---------- INPUT DATA
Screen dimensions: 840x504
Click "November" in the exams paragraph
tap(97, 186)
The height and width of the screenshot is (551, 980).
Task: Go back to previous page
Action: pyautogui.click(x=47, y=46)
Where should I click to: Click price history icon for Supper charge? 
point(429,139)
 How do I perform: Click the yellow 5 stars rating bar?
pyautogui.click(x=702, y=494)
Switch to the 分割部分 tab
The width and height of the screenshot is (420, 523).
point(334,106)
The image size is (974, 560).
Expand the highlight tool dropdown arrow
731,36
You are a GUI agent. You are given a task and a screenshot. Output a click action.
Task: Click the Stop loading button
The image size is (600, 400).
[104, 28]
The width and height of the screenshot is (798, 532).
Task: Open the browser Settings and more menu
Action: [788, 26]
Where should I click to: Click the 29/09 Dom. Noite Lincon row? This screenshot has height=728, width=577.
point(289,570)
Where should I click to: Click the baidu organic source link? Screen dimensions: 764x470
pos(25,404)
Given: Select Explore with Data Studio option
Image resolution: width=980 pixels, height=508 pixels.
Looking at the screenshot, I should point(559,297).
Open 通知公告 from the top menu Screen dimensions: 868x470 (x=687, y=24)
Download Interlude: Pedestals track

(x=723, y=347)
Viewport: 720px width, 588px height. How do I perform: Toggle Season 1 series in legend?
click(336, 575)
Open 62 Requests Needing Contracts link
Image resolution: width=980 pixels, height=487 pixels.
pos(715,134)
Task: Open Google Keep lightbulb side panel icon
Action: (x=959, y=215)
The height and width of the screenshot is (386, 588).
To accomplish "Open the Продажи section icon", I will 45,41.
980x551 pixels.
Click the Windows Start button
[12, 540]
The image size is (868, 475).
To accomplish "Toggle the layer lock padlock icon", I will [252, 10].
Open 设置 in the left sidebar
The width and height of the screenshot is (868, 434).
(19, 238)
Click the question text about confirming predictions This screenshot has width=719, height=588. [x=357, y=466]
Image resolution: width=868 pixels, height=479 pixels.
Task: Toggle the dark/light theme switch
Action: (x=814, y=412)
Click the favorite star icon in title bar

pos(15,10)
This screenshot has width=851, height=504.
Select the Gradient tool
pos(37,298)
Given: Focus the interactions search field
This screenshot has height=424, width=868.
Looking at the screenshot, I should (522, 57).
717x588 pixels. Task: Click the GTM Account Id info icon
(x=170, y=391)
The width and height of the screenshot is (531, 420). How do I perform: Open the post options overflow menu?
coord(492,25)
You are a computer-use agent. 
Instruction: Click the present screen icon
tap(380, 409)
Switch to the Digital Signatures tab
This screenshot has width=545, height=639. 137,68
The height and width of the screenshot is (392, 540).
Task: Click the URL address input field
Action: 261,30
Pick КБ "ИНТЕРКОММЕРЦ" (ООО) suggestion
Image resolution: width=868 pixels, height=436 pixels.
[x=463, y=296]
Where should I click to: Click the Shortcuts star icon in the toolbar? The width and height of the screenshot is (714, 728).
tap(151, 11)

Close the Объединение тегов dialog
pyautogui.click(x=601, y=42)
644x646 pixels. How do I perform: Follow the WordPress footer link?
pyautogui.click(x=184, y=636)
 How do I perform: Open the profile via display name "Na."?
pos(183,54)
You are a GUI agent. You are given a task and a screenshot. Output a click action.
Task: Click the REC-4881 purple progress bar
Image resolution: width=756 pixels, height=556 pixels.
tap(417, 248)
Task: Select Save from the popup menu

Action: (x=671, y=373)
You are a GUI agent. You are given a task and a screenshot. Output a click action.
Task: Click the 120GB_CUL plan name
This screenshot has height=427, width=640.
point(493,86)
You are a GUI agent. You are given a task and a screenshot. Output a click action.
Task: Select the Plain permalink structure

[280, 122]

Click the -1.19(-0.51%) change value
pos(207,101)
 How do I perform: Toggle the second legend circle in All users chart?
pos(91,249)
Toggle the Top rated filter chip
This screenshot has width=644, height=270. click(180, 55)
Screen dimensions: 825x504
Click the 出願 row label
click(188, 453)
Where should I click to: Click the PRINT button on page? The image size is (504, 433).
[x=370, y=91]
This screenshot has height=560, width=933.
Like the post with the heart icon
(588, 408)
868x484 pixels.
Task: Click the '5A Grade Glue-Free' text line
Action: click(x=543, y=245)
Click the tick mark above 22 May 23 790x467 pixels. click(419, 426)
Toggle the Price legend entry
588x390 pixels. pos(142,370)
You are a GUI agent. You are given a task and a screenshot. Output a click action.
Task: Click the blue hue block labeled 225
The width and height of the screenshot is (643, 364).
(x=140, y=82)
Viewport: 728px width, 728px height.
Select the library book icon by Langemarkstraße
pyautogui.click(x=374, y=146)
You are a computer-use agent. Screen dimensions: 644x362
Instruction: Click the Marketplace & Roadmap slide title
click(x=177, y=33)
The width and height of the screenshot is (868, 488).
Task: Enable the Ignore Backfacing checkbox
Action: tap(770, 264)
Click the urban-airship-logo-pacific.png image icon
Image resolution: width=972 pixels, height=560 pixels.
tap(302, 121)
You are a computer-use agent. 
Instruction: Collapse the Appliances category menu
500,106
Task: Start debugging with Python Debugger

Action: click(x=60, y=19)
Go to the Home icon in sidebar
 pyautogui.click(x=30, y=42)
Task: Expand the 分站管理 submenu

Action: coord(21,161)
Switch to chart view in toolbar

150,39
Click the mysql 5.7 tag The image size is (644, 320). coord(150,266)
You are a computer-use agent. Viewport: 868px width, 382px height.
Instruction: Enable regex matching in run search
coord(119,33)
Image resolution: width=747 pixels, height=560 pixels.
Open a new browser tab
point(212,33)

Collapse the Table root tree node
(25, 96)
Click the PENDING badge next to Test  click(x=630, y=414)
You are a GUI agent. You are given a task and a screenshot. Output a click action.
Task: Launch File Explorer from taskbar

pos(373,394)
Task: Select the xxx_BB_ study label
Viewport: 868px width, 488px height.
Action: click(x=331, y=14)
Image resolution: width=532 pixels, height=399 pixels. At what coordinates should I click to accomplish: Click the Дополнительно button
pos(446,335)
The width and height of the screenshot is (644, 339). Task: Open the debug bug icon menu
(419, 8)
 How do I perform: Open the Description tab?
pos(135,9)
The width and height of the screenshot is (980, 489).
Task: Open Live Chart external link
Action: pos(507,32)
--------------------
• BRIEF
Recast every line of the entries above as a Markdown table with the columns Row and Entry line, leaving out blank lines.

• TASK OUTPUT
| Row | Entry line |
|---|---|
| 1 | Screen dimensions: 840x504 |
| 2 | Click "November" in the exams paragraph |
| 3 | tap(97, 186) |
| 4 | The height and width of the screenshot is (551, 980). |
| 5 | Task: Go back to previous page |
| 6 | Action: pyautogui.click(x=47, y=46) |
| 7 | Where should I click to: Click price history icon for Supper charge?  |
| 8 | point(429,139) |
| 9 |  How do I perform: Click the yellow 5 stars rating bar? |
| 10 | pyautogui.click(x=702, y=494) |
| 11 | Switch to the 分割部分 tab |
| 12 | The width and height of the screenshot is (420, 523). |
| 13 | point(334,106) |
| 14 | The image size is (974, 560). |
| 15 | Expand the highlight tool dropdown arrow |
| 16 | 731,36 |
| 17 | You are a GUI agent. You are given a task and a screenshot. Output a click action. |
| 18 | Task: Click the Stop loading button |
| 19 | The image size is (600, 400). |
| 20 | [104, 28] |
| 21 | The width and height of the screenshot is (798, 532). |
| 22 | Task: Open the browser Settings and more menu |
| 23 | Action: [788, 26] |
| 24 | Where should I click to: Click the 29/09 Dom. Noite Lincon row? This screenshot has height=728, width=577. |
| 25 | point(289,570) |
| 26 | Where should I click to: Click the baidu organic source link? Screen dimensions: 764x470 |
| 27 | pos(25,404) |
| 28 | Given: Select Explore with Data Studio option |
| 29 | Image resolution: width=980 pixels, height=508 pixels. |
| 30 | Looking at the screenshot, I should point(559,297). |
| 31 | Open 通知公告 from the top menu Screen dimensions: 868x470 (x=687, y=24) |
| 32 | Download Interlude: Pedestals track |
| 33 | (x=723, y=347) |
| 34 | Viewport: 720px width, 588px height. How do I perform: Toggle Season 1 series in legend? |
| 35 | click(336, 575) |
| 36 | Open 62 Requests Needing Contracts link |
| 37 | Image resolution: width=980 pixels, height=487 pixels. |
| 38 | pos(715,134) |
| 39 | Task: Open Google Keep lightbulb side panel icon |
| 40 | Action: (x=959, y=215) |
| 41 | The height and width of the screenshot is (386, 588). |
| 42 | To accomplish "Open the Продажи section icon", I will 45,41. |
| 43 | 980x551 pixels. |
| 44 | Click the Windows Start button |
| 45 | [12, 540] |
| 46 | The image size is (868, 475). |
| 47 | To accomplish "Toggle the layer lock padlock icon", I will [252, 10]. |
| 48 | Open 设置 in the left sidebar |
| 49 | The width and height of the screenshot is (868, 434). |
| 50 | (19, 238) |
| 51 | Click the question text about confirming predictions This screenshot has width=719, height=588. [x=357, y=466] |
| 52 | Image resolution: width=868 pixels, height=479 pixels. |
| 53 | Task: Toggle the dark/light theme switch |
| 54 | Action: (x=814, y=412) |
| 55 | Click the favorite star icon in title bar |
| 56 | pos(15,10) |
| 57 | This screenshot has width=851, height=504. |
| 58 | Select the Gradient tool |
| 59 | pos(37,298) |
| 60 | Given: Focus the interactions search field |
| 61 | This screenshot has height=424, width=868. |
| 62 | Looking at the screenshot, I should (522, 57). |
| 63 | 717x588 pixels. Task: Click the GTM Account Id info icon |
| 64 | (x=170, y=391) |
| 65 | The width and height of the screenshot is (531, 420). How do I perform: Open the post options overflow menu? |
| 66 | coord(492,25) |
| 67 | You are a computer-use agent.  |
| 68 | Instruction: Click the present screen icon |
| 69 | tap(380, 409) |
| 70 | Switch to the Digital Signatures tab |
| 71 | This screenshot has width=545, height=639. 137,68 |
| 72 | The height and width of the screenshot is (392, 540). |
| 73 | Task: Click the URL address input field |
| 74 | Action: 261,30 |
| 75 | Pick КБ "ИНТЕРКОММЕРЦ" (ООО) suggestion |
| 76 | Image resolution: width=868 pixels, height=436 pixels. |
| 77 | [x=463, y=296] |
| 78 | Where should I click to: Click the Shortcuts star icon in the toolbar? The width and height of the screenshot is (714, 728). |
| 79 | tap(151, 11) |
| 80 | Close the Объединение тегов dialog |
| 81 | pyautogui.click(x=601, y=42) |
| 82 | 644x646 pixels. How do I perform: Follow the WordPress footer link? |
| 83 | pyautogui.click(x=184, y=636) |
| 84 |  How do I perform: Open the profile via display name "Na."? |
| 85 | pos(183,54) |
| 86 | You are a GUI agent. You are given a task and a screenshot. Output a click action. |
| 87 | Task: Click the REC-4881 purple progress bar |
| 88 | Image resolution: width=756 pixels, height=556 pixels. |
| 89 | tap(417, 248) |
| 90 | Task: Select Save from the popup menu |
| 91 | Action: (x=671, y=373) |
| 92 | You are a GUI agent. You are given a task and a screenshot. Output a click action. |
| 93 | Task: Click the 120GB_CUL plan name |
| 94 | This screenshot has height=427, width=640. |
| 95 | point(493,86) |
| 96 | You are a GUI agent. You are given a task and a screenshot. Output a click action. |
| 97 | Task: Select the Plain permalink structure |
| 98 | [280, 122] |
| 99 | Click the -1.19(-0.51%) change value |
| 100 | pos(207,101) |
| 101 |  How do I perform: Toggle the second legend circle in All users chart? |
| 102 | pos(91,249) |
| 103 | Toggle the Top rated filter chip |
| 104 | This screenshot has width=644, height=270. click(180, 55) |
| 105 | Screen dimensions: 825x504 |
| 106 | Click the 出願 row label |
| 107 | click(188, 453) |
| 108 | Where should I click to: Click the PRINT button on page? The image size is (504, 433). |
| 109 | [x=370, y=91] |
| 110 | This screenshot has height=560, width=933. |
| 111 | Like the post with the heart icon |
| 112 | (588, 408) |
| 113 | 868x484 pixels. |
| 114 | Task: Click the '5A Grade Glue-Free' text line |
| 115 | Action: click(x=543, y=245) |
| 116 | Click the tick mark above 22 May 23 790x467 pixels. click(419, 426) |
| 117 | Toggle the Price legend entry |
| 118 | 588x390 pixels. pos(142,370) |
| 119 | You are a GUI agent. You are given a task and a screenshot. Output a click action. |
| 120 | Task: Click the blue hue block labeled 225 |
| 121 | The width and height of the screenshot is (643, 364). |
| 122 | (x=140, y=82) |
| 123 | Viewport: 728px width, 728px height. |
| 124 | Select the library book icon by Langemarkstraße |
| 125 | pyautogui.click(x=374, y=146) |
| 126 | You are a computer-use agent. Screen dimensions: 644x362 |
| 127 | Instruction: Click the Marketplace & Roadmap slide title |
| 128 | click(x=177, y=33) |
| 129 | The width and height of the screenshot is (868, 488). |
| 130 | Task: Enable the Ignore Backfacing checkbox |
| 131 | Action: tap(770, 264) |
| 132 | Click the urban-airship-logo-pacific.png image icon |
| 133 | Image resolution: width=972 pixels, height=560 pixels. |
| 134 | tap(302, 121) |
| 135 | You are a computer-use agent.  |
| 136 | Instruction: Collapse the Appliances category menu |
| 137 | 500,106 |
| 138 | Task: Start debugging with Python Debugger |
| 139 | Action: click(x=60, y=19) |
| 140 | Go to the Home icon in sidebar |
| 141 |  pyautogui.click(x=30, y=42) |
| 142 | Task: Expand the 分站管理 submenu |
| 143 | Action: coord(21,161) |
| 144 | Switch to chart view in toolbar |
| 145 | 150,39 |
| 146 | Click the mysql 5.7 tag The image size is (644, 320). coord(150,266) |
| 147 | You are a computer-use agent. Viewport: 868px width, 382px height. |
| 148 | Instruction: Enable regex matching in run search |
| 149 | coord(119,33) |
| 150 | Image resolution: width=747 pixels, height=560 pixels. |
| 151 | Open a new browser tab |
| 152 | point(212,33) |
| 153 | Collapse the Table root tree node |
| 154 | (25, 96) |
| 155 | Click the PENDING badge next to Test  click(x=630, y=414) |
| 156 | You are a GUI agent. You are given a task and a screenshot. Output a click action. |
| 157 | Task: Launch File Explorer from taskbar |
| 158 | pos(373,394) |
| 159 | Task: Select the xxx_BB_ study label |
| 160 | Viewport: 868px width, 488px height. |
| 161 | Action: click(x=331, y=14) |
| 162 | Image resolution: width=532 pixels, height=399 pixels. At what coordinates should I click to accomplish: Click the Дополнительно button |
| 163 | pos(446,335) |
| 164 | The width and height of the screenshot is (644, 339). Task: Open the debug bug icon menu |
| 165 | (419, 8) |
| 166 |  How do I perform: Open the Description tab? |
| 167 | pos(135,9) |
| 168 | The width and height of the screenshot is (980, 489). |
| 169 | Task: Open Live Chart external link |
| 170 | Action: pos(507,32) |